Building your own qc2-ASE calculator

Schematic representation of the BaseQc2ASECalculator class inherited by all qc2-ASE calculators.

Customizing your traditional ASE calculator for use with qc2, i.e., as a qc2-ASE calculator, is quite straightforward. As the scheme above shows, all qc2-ASE calculators are child classes of the original ASE calculator and the abstract BaseQc2ASECalculator. This latter has been specifically designed for qc2 and contains additional methods that should be implemented by the user.

An schematic example demonstrating how this has been done for Psi4 is provided below:

# import original Psi4 calculator from ASE
from ase.calculators.psi4 import Psi4 as Psi4_original

# import BaseQc2ASECalculator from qc2
from .qc2_ase_base_class import BaseQc2ASECalculator


class Psi4(Psi4_original, BaseQc2ASECalculator):
    """qc2-ASE calculator for Psi4.

    Args:
        Psi4_original: Original ASE-Psi4 calculator.
        BaseQc2ASECalculator: Base class for
            ase calculartors in qc2.
    """
    def __init__(self, *args, **kwargs) -> None:
        """Psi4-qc2-ASE calculator.

        **Example**

        >>> from ase import Atoms
        >>> from ase.build import molecule
        >>> from qc2.ase import Psi4
        >>>
        >>> molecule = Atoms(...) or molecule = molecule('...')
        >>> molecule.calc = Psi4(method='hf', basis='sto-3g', ...)
        >>> energy = molecule.get_potential_energy()
        >>> gradient = molecule.get_forces()
        """
        Psi4_original.__init__(self, *args, **kwargs)
        BaseQc2ASECalculator.__init__(self)

    # implement below all additional "abstract" methods of BaseQc2ASECalculator

    def save ...

    def load ...

    def get_integrals_mo_basis ...

    ....

Examples of full implementations of all such additional methods can be found in PySCF and Psi4.

Note

Not all such methods need to be implemented for you to run simple VQE calculations with qc2. This is the reason why they are not explicitly marked with the @abstract decorator in the BaseQc2ASECalculator class.

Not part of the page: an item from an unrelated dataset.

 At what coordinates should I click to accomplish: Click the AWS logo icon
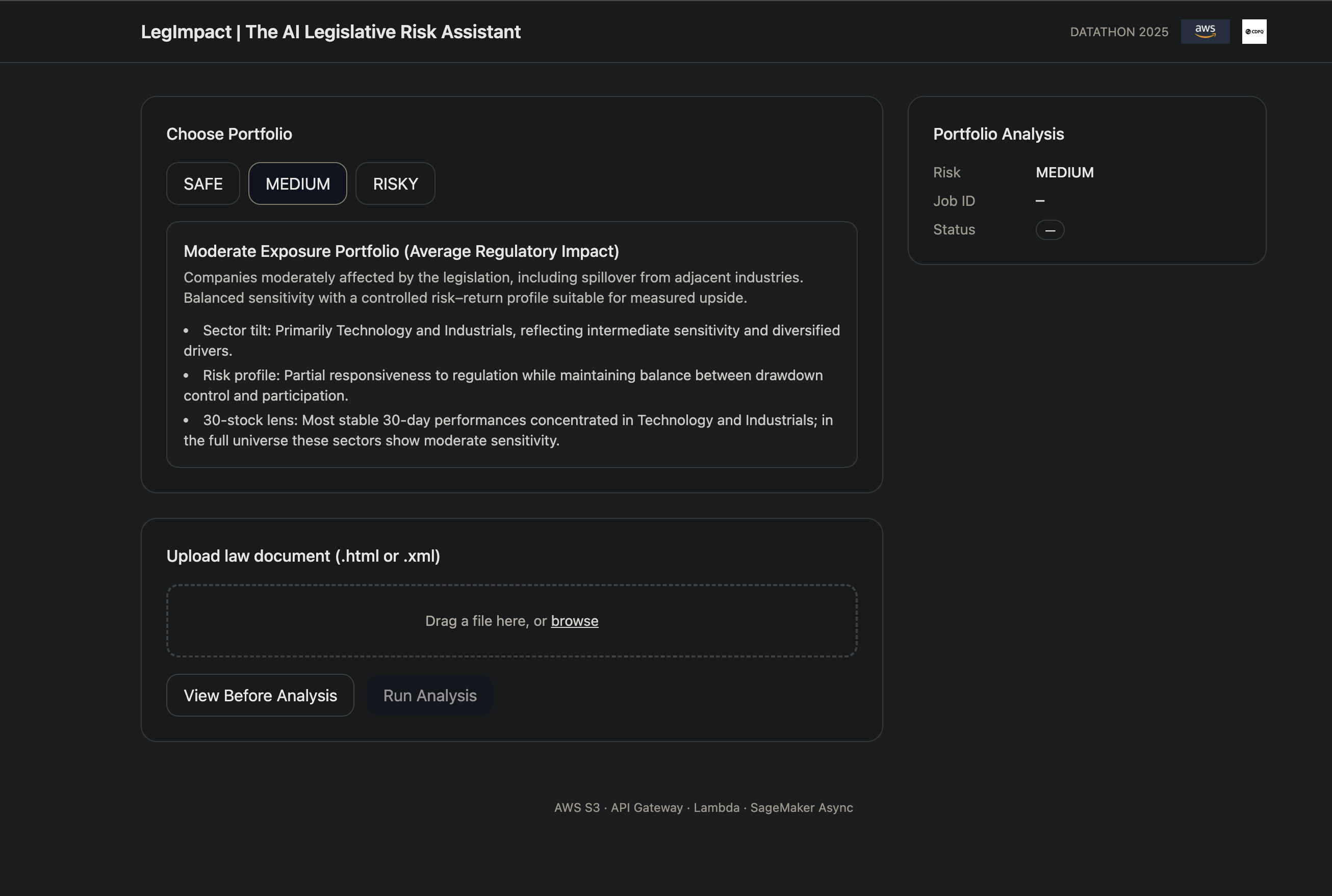pyautogui.click(x=1205, y=32)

The minimum set that should be implemented includes: [1]

• save()

• load()

• get_integrals_mo_basis()

There is also an additional set that is desirable but not strictly necessary. They will become more crucial in the near future with the extension of qc2 to include orbital-optimized VQE:

• get_integrals_ao_basis()

• get_molecular_orbitals_coefficients()

• get_molecular_orbitals_energies()

• get_overlap_matrix()

Indeed, the calculation of integrals and molecular orbital properties, as well as the way they are stored, are specific to each quantum chemistry program and should be implemented accordingly. Examples of such implementations can be found in the qc2.ase module.

Important

In BaseQc2ASECalculator, there is also a set of helper methods designed to simplify the process of implementing the QCSchema within save(). They are:

• instantiate_qcschema()

• instantiate_qctopology()

• instantiate_qcproperties()

• instantiate_qcmodel()

• instantiate_qcprovenance()

• instantiate_qcwavefunction()

These do not require any additional implementation from you and can be used as they are.

Footnotes

[1]

This is the current state of DIRAC qc2-ASE calculator.